Efficient On-Policy Reinforcement Learning via Exploration of Sparse Parameter Space
Xinyu Zhang, Aishik Deb, Klaus Mueller
TL;DR
The paper tackles the inefficiency of on‑policy reinforcement learning caused by surrogate gradient drift and high variance by introducing ExploRLer, an iteration‑level parameter space exploration pipeline that leverages Empty‑Space Search (ESA) around multiple anchors. By generating zero‑order candidate policies every few iterations and evaluating them online, ExploRLer corrects gradient bias without increasing per‑update gradient computation, yielding higher final returns and faster convergence on a range of continuous control tasks. It formalizes training granularity (batch, epoch, and iteration) and provides default ESA parameters, demonstrating robustness across PPO and TRPO, and discusses potential extensions to off‑policy settings and evaluation efficiency. Overall, the approach offers a practical route to more robust and data‑efficient on‑policy RL by exploiting unexplored regions of the parameter space rather than solely refining local gradient directions. The work also highlights the limitations of surrogate objectives and provides a framework for leveraging iteration‑level structure to improve policy optimization.
Abstract
Policy-gradient methods such as Proximal Policy Optimization (PPO) are typically updated along a single stochastic gradient direction, leaving the rich local structure of the parameter space unexplored. Previous work has shown that the surrogate gradient is often poorly correlated with the true reward landscape.
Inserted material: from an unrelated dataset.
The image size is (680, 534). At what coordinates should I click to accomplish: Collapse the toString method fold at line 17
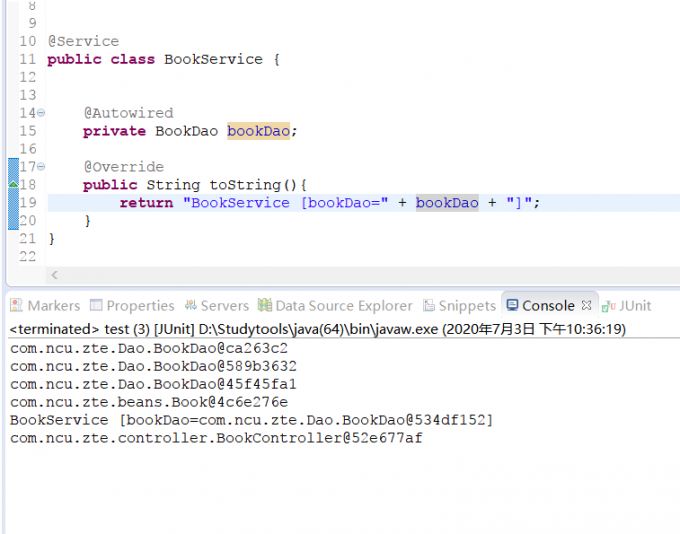[40, 166]
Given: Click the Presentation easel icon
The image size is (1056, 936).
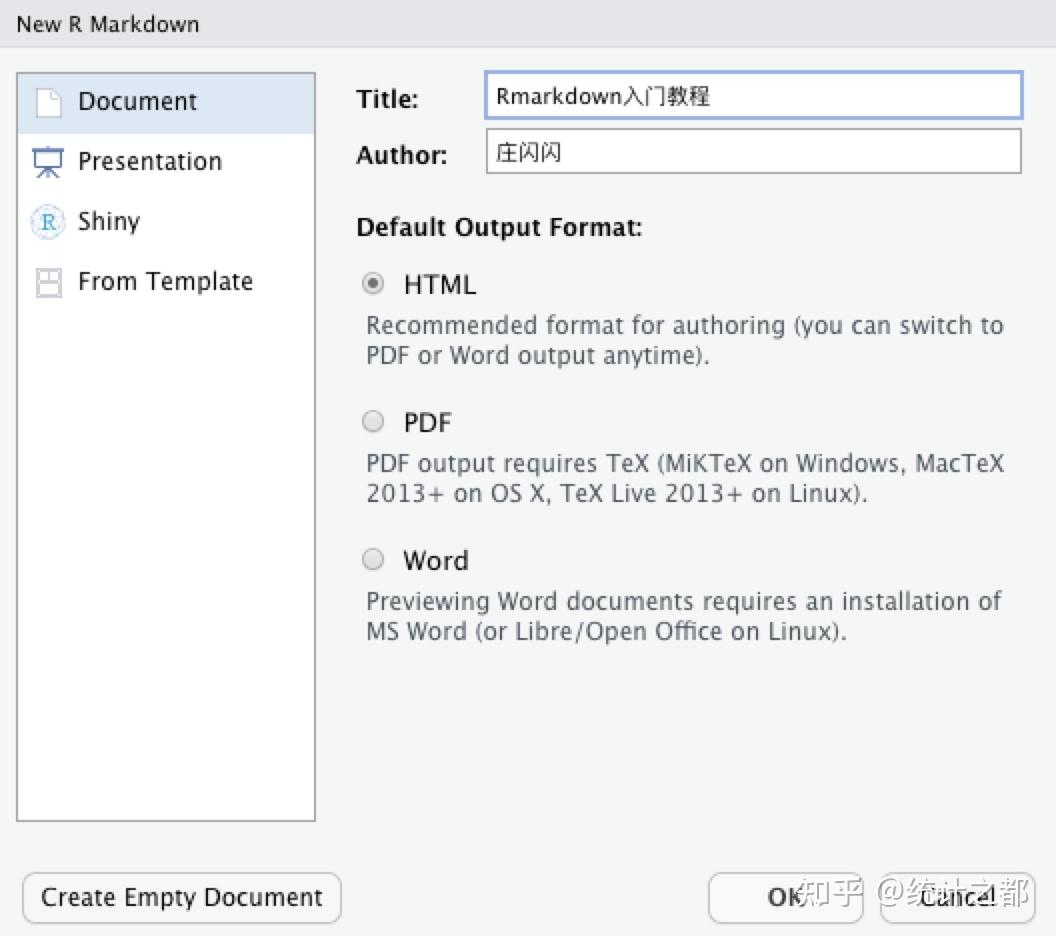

Building on this insight, we visualize the parameter space spanned by policy checkpoints within an iteration and reveal that higher performing solutions often lie in nearby unexplored regions. To exploit this opportunity, we introduce ExploRLer, a pluggable pipeline that seamlessly integrates with on-policy algorithms such as PPO and TRPO, systematically probing the unexplored neighborhoods of surrogate on-policy gradient updates. Without increasing the number of gradient updates, ExploRLer achieves significant improvements over baselines in complex continuous control environments. Our results demonstrate that iteration-level exploration provides a practical and effective way to strengthen on-policy reinforcement learning and offer a fresh perspective on the limitations of the surrogate objective.